(Dataset records Opens)

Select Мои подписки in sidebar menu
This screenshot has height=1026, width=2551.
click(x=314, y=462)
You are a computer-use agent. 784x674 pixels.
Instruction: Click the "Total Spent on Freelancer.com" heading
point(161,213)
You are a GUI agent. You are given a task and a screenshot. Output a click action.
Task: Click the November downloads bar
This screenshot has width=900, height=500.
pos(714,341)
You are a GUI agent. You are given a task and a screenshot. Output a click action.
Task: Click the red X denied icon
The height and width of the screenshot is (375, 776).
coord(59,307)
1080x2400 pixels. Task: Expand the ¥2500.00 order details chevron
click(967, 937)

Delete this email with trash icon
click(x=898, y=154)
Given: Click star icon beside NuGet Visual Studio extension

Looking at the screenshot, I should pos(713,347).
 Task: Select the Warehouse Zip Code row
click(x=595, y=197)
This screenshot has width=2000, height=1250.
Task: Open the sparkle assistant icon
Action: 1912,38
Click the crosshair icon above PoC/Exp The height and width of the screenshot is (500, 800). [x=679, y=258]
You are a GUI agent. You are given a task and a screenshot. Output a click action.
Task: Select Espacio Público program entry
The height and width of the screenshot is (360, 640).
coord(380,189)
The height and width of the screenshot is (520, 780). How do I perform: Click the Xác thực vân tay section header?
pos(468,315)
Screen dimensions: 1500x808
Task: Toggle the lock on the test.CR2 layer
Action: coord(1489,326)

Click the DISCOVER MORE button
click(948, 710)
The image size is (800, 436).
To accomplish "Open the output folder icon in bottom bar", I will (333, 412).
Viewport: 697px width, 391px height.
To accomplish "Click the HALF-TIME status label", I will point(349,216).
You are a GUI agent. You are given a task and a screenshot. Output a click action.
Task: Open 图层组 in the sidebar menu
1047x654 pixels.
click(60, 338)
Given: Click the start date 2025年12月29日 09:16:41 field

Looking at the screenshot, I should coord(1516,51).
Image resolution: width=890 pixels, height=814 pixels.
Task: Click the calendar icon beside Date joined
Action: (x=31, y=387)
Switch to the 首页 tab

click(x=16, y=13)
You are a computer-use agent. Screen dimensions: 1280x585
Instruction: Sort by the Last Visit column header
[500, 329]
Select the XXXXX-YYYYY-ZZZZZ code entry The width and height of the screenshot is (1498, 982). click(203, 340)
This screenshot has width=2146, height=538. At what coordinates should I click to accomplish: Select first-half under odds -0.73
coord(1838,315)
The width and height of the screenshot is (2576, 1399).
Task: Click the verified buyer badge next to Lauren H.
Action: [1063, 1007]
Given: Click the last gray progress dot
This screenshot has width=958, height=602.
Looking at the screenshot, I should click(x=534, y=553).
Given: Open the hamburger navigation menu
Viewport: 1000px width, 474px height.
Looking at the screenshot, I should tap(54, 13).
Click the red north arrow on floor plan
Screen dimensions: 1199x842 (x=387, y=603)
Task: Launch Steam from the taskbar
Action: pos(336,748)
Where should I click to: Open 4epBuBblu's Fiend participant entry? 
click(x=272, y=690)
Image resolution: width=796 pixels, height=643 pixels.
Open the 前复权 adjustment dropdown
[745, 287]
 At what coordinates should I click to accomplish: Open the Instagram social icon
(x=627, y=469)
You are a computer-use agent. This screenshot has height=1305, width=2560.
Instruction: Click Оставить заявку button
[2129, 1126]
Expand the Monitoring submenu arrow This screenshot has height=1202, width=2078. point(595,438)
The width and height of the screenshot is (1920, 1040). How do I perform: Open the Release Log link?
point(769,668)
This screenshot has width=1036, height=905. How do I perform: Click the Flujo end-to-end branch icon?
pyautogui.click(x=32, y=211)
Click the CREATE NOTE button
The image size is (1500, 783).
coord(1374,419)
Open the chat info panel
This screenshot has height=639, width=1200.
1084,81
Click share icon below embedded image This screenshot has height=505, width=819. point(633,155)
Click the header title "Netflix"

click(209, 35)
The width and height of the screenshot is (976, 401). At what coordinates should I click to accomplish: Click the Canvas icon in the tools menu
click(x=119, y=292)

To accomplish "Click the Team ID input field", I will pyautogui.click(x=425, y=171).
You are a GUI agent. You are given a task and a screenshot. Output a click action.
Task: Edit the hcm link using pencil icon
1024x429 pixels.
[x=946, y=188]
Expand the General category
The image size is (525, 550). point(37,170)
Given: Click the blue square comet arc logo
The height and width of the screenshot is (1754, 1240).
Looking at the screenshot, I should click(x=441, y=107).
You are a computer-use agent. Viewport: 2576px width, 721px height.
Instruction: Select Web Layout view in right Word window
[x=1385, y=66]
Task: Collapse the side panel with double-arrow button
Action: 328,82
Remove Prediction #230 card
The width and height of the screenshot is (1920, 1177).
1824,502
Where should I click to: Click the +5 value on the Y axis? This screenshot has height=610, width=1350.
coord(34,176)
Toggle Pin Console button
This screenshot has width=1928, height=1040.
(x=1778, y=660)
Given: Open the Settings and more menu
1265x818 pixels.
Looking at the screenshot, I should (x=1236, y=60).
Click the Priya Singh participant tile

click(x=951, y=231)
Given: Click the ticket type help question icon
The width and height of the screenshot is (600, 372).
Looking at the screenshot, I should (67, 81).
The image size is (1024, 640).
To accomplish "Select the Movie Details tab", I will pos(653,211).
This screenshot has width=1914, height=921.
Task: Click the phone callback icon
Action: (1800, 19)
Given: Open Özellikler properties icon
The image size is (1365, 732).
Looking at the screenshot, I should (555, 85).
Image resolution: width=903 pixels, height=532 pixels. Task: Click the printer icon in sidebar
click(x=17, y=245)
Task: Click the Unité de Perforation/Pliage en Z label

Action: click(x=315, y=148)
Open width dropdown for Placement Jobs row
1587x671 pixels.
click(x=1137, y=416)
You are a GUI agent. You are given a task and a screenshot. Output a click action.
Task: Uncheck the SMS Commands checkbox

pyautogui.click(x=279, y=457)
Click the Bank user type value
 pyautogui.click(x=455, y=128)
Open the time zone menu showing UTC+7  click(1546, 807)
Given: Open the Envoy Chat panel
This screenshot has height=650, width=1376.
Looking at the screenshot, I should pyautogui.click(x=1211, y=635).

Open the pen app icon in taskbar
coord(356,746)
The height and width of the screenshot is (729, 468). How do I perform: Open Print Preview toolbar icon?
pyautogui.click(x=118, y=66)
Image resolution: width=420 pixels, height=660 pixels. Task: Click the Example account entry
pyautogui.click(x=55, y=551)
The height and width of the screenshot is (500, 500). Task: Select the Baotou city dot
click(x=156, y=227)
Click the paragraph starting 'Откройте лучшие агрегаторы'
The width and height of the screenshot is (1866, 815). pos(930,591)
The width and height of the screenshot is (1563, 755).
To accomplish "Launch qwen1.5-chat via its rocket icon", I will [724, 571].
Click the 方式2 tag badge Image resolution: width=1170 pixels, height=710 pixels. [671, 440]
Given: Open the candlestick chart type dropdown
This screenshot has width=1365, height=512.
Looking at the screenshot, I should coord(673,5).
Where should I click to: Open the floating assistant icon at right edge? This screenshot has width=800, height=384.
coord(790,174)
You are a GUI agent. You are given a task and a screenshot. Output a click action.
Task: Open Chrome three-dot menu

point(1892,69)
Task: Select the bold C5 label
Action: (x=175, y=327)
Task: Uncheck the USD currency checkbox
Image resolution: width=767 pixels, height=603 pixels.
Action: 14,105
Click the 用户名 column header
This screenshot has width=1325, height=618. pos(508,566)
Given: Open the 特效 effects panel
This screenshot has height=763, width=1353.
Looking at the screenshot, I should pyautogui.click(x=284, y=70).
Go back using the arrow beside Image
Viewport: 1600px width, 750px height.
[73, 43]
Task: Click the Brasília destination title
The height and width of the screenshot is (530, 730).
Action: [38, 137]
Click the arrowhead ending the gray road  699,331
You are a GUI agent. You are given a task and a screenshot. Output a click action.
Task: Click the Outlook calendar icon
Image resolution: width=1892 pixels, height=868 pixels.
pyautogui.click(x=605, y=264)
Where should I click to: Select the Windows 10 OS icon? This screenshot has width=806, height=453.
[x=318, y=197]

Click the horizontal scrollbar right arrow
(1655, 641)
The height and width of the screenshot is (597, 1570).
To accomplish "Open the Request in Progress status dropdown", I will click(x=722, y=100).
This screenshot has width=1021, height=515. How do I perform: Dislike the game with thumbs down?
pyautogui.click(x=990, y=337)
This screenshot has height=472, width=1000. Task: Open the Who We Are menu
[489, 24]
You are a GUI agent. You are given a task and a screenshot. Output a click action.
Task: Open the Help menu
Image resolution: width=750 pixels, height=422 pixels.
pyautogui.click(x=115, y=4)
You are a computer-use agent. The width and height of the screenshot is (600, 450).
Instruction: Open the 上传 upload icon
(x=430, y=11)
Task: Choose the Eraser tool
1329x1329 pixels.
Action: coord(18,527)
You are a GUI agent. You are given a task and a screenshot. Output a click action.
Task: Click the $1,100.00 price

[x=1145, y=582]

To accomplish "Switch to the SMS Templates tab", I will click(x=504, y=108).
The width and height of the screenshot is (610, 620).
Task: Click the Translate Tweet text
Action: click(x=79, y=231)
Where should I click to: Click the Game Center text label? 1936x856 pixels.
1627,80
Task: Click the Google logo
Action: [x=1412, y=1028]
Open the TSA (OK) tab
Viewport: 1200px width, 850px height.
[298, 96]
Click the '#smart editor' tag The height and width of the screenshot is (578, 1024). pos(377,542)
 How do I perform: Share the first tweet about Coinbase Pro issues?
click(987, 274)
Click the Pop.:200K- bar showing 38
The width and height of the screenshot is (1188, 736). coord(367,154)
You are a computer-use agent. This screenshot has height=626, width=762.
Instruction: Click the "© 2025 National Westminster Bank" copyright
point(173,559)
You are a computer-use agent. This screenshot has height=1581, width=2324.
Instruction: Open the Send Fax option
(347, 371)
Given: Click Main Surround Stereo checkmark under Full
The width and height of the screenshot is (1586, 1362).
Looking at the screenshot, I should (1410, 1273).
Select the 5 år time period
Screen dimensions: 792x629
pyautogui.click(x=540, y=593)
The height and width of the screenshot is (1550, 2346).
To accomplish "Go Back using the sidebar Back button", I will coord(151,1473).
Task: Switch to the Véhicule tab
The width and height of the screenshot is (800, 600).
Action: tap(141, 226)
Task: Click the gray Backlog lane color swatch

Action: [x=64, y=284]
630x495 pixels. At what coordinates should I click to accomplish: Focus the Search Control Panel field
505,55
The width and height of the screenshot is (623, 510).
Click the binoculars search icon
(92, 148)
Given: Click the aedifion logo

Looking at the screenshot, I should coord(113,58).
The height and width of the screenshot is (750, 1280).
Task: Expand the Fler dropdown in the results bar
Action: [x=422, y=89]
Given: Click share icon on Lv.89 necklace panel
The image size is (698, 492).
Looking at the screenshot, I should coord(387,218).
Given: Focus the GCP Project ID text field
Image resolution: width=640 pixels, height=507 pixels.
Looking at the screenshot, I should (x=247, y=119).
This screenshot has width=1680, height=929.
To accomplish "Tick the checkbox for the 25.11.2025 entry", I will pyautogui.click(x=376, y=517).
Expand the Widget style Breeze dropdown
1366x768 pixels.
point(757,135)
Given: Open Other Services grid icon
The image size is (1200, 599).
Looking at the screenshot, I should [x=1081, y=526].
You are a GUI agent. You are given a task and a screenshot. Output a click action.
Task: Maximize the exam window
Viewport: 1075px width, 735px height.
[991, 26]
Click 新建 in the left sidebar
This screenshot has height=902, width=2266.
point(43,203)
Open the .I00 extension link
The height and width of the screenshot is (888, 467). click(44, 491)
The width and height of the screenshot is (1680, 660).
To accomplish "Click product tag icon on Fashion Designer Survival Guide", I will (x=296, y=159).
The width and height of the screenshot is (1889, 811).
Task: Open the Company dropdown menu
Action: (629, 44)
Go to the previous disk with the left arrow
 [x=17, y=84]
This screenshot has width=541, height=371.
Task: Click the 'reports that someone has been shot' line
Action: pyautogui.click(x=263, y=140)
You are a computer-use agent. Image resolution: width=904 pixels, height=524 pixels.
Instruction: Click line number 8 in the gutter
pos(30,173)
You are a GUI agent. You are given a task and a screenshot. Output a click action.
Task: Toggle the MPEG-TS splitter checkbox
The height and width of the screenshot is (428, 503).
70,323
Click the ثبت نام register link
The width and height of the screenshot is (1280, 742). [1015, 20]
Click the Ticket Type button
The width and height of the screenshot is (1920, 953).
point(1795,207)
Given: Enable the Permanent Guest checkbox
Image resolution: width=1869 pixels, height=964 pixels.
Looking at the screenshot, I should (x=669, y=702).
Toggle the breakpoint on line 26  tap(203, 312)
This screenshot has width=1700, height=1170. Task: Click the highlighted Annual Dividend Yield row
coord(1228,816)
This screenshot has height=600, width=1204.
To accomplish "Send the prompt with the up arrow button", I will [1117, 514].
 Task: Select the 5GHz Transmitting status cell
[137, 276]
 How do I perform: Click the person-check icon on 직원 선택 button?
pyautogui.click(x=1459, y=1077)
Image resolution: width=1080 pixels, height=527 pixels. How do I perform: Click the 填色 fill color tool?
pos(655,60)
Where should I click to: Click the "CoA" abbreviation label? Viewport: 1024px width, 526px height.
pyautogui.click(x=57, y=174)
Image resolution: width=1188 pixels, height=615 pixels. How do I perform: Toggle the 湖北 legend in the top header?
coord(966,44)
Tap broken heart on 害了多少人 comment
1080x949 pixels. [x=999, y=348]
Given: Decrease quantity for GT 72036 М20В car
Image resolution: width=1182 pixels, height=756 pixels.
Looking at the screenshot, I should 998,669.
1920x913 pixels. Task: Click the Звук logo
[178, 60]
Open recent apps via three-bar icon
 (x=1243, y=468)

(Dataset records Closes)

Directions
Transcribe, exactly and without additions, the lines of the records above, beginning with the line that contains "Screen dimensions: 792x629" and ending with the line that contains "Given: Focus the GCP Project ID text field", both included.

Output for this task
Screen dimensions: 792x629
pyautogui.click(x=540, y=593)
The height and width of the screenshot is (1550, 2346).
To accomplish "Go Back using the sidebar Back button", I will coord(151,1473).
Task: Switch to the Véhicule tab
The width and height of the screenshot is (800, 600).
Action: tap(141, 226)
Task: Click the gray Backlog lane color swatch

Action: [x=64, y=284]
630x495 pixels. At what coordinates should I click to accomplish: Focus the Search Control Panel field
505,55
The width and height of the screenshot is (623, 510).
Click the binoculars search icon
(92, 148)
Given: Click the aedifion logo

Looking at the screenshot, I should coord(113,58).
The height and width of the screenshot is (750, 1280).
Task: Expand the Fler dropdown in the results bar
Action: [x=422, y=89]
Given: Click share icon on Lv.89 necklace panel
The image size is (698, 492).
Looking at the screenshot, I should coord(387,218).
Given: Focus the GCP Project ID text field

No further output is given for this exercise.